D’autres entreprises de travail temporaire espagnoles sont dans le collimateur de la justice française pour travail dissimulé : Safor Temporis est citée à comparaître le 14 octobre devant le tribunal correctionnel d’Avignon, et aussi Eurofirms dont le procès est attendu en 2020 devant la même juridiction.

« On n’a pas beaucoup de prise sur ces entreprises situées à l’étranger qui se dissolvent pour mieux se reconstituer sous des prête-noms », affirme le procureur de la République d’Avignon Philippe Guémas. « On demande aux Etats d’investiguer, mais cela est fait avec plus ou moins de conviction. Dès qu’on touche à l’emploi, c’est sensible », ajoute le magistrat.

Des exploitants agricoles doivent aussi comparaître devant la justice. Peu souhaitent s’exprimer. L’un des agriculteurs poursuivis devant les prudh’hommes d’Arles crie à « l’affaire politique ».

À l’automne, un agriculteur devra s’expliquer devant le tribunal correctionnel de Tarascon sur la mort par déshydratation d’un Équatorien de 32 ans envoyé par Terra Fecundis, qui n’est pas poursuivie.

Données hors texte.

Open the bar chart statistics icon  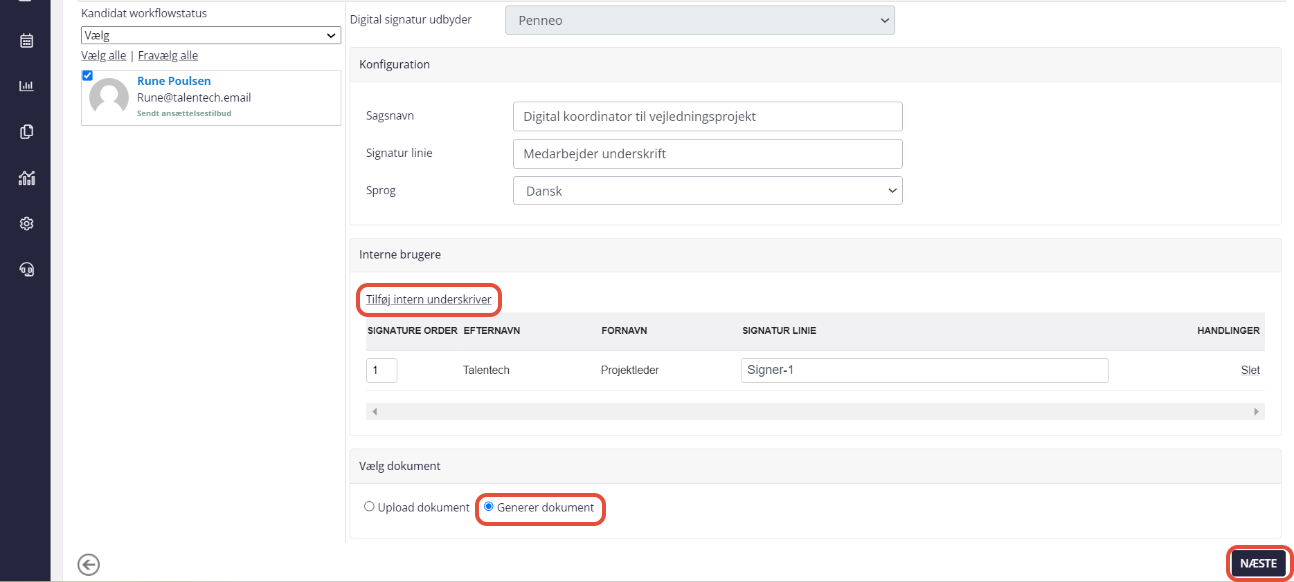click(27, 86)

Le 7 juillet 2011 à Eyragues (Bouches-du-Rhône), Elio Maldonado Granda perd connaissance en ramassant des melons et meurt quatre jours plus tard à l’hôpital. Ses collègues rapporteront aux enquêteurs que l’un des salariés de l’entreprise agricole refusait d’apporter de l’eau aux détachés, ce que niera le responsable de l’exploitation poursuivi pour « violation délibérée d’une obligation de sécurité » et « omission du respect des mesures relatives aux conditions de travail ».

Huit ans après les faits et en l’absence de témoins au procès, l’avocat de la famille de la victime, Me Yann Prevost, ne se fait guère d’illusions sur la sévérité de la peine. « Ce sont (les exploitants) au final qui bénéficient de ces abus », souligne Me Farid Farryssy, l’avocat de Yasmina. « Le problème, c’est qu’on ne trouve pas de main d’œuvre locale pour venir travailler », souligne le président de la FDSEA des Bouches-du-Rhône Patrick Lévêque. « Les abus ne sont pas possibles, assure-t-il, les détachés peuvent saisir les tribunaux et les contrôles sont permanents ».

Selon des chiffres de 2016, l’Inspection du travail a procédé à 2 936 contrôles d’exploitations agricoles et 329 entreprises étaient en infraction. La France comptait alors 67 600 travailleurs détachés dans l’agriculture.